Cáceres es una ciudad de Extremadura, España. Tiene un pequeño centro medieval, con calles ajustadas y de trazado tortuoso, por los que no pueden transitar los autos. Los muros son de piedra. Parece una Siena gris. Es maravillosa. Es patrimonio de la Humanidad, según la Unesco y sus propios habitantes.
Cuando llegan las seis de la tarde, el cielo se llena de murciélagos y de pterodáctilos, que van tapando la luz hasta la noche. Alguien me explica que no son murciélagos sino becejos, unos pájaros cercanos a las golondrinas, muy bonitos de cerca, pero con un vuelo agresivo y cegado, como comandado por radares. Me da la razón: parecen murciélagos. Millones de murciélagos. Y agrega:
- A las que más odiamos es a las cigüeñas.
Miro cómo esos bichos enormes bajan sobre sus nidos. Entre punta y punta de ala desplegada debe haber más de un metro y medio.
- Son la especie más grande del planeta. Sus nidos pesan entre trescientos y quinientos quilos, y son más fuertes que las piedras de Cáceres.
Me muestra una almena caída desde lo alto. Me muestra dos cornisas rotas, una chimenea del año novecientos, quebrada en dos por el exceso de peso de esos nidos. Un arco apuntalado. “¿Y por qué no las matan?”, le pregunto. Porque las cigüeñas gigantes son fauna en extinción.
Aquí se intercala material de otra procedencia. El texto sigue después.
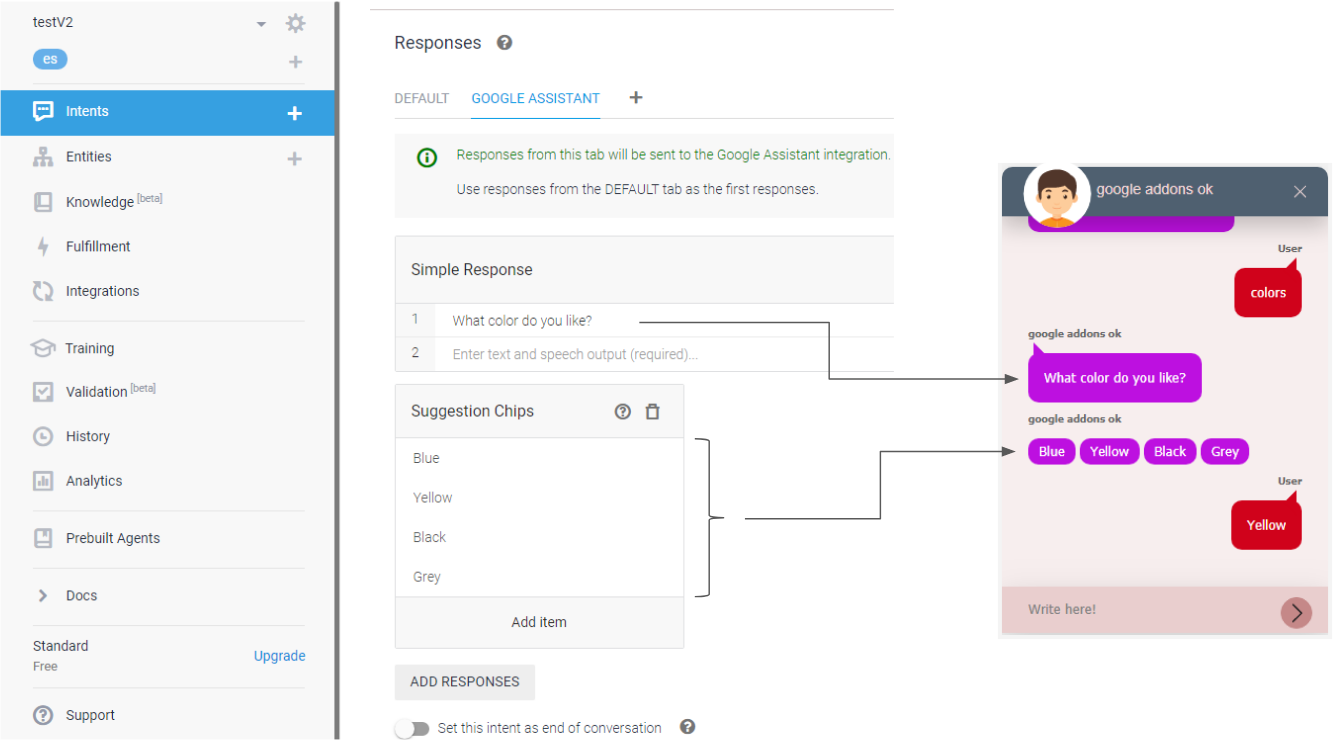Expand the Docs section chevron
This screenshot has width=1339, height=751.
coord(43,596)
Podían haberlas echado al principio, con los primeros nidos, pero quién iba a imaginarse que serían miles, y estropearían los edificios de una ciudad patrimonio histórico. De una ciudad que no se puede alterar, ni renovar, ni demoler. Ellas lo hacen sin culpa, por el mero hecho de existir. La preocupación de la Diputación es alta: la especie en extinción se ha convertido de detalle exótico a piqueta de alturas. Si Cáceres se queda sin castillos, se queda sin turismo.
Los de Greenpeace ven este suceso como un milagro de la vida.
Los de Cáceres, como un atentado a sus arcas.